> [Records]
+ + + +

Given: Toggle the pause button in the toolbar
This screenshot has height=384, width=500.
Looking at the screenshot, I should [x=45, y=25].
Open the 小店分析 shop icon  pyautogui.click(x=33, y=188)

+ + + +

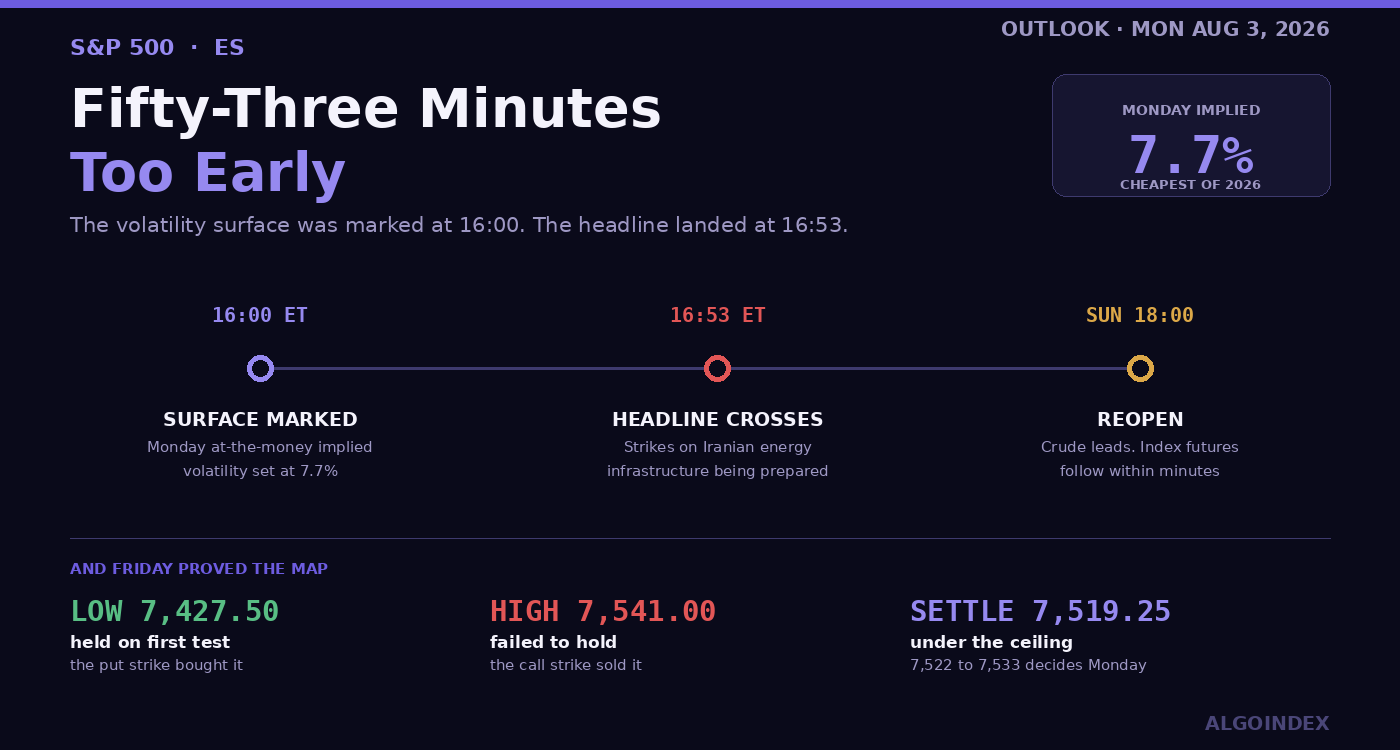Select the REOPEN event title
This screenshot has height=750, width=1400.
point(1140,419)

+ + + +

> [Aim of the task] Exactly the lines above from the one with "Given: Toggle the pause button in the toolbar" to the one with "Open the 小店分析", both included, are to be quoted; leave the rest out.

> [Task result]
Given: Toggle the pause button in the toolbar
This screenshot has height=384, width=500.
Looking at the screenshot, I should [x=45, y=25].
Open the 小店分析 shop icon  pyautogui.click(x=33, y=188)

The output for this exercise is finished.